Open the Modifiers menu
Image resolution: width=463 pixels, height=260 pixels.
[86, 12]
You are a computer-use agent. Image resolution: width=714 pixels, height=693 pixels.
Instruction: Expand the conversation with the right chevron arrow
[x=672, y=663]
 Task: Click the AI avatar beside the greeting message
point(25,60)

········

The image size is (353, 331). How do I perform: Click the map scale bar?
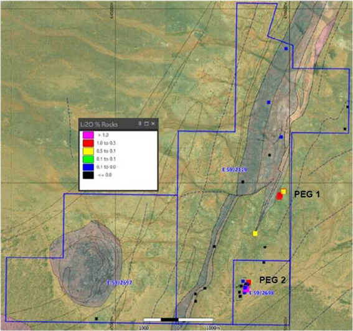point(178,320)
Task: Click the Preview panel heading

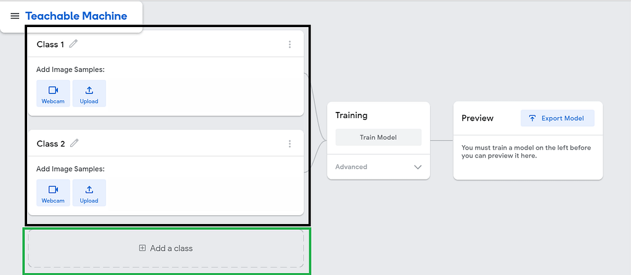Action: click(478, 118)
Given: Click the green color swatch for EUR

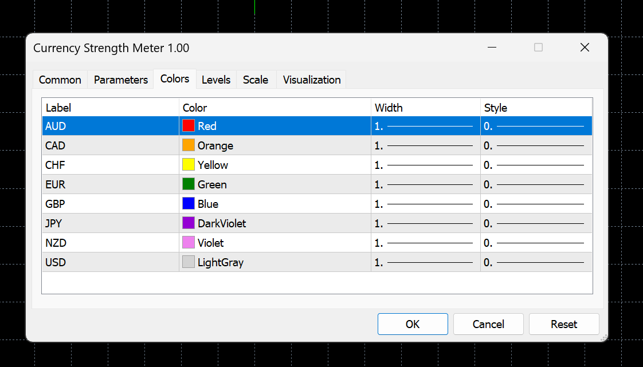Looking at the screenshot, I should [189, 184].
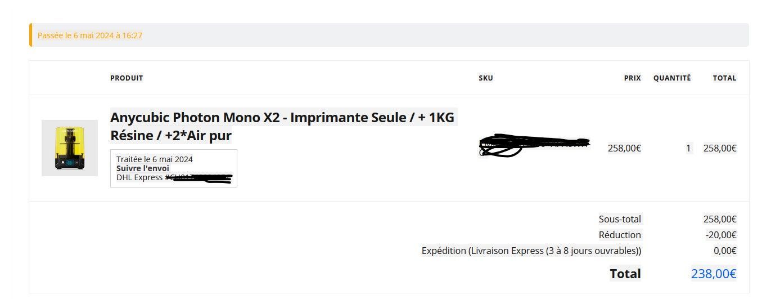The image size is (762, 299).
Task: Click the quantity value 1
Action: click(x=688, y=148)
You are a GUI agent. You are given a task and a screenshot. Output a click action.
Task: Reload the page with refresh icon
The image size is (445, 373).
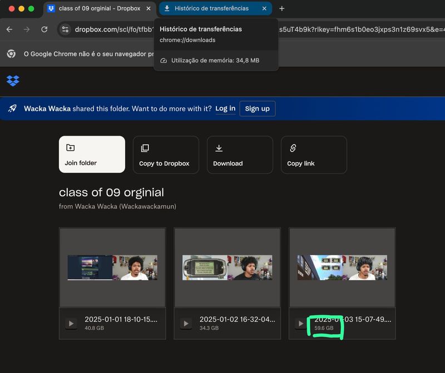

········

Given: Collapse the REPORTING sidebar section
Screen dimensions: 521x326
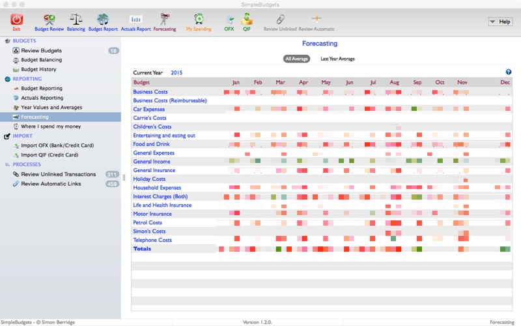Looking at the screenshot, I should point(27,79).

········

WORK TO COMPLETE =>
Some lines above contain the word "agent". Copy each of them.

EXERCISE OUTPUT =>
You are a computer-use agent. Image resolution: width=714 pixels, height=693 pixels.
You are a GUI agent. You are given a task and a screenshot. Output a click action.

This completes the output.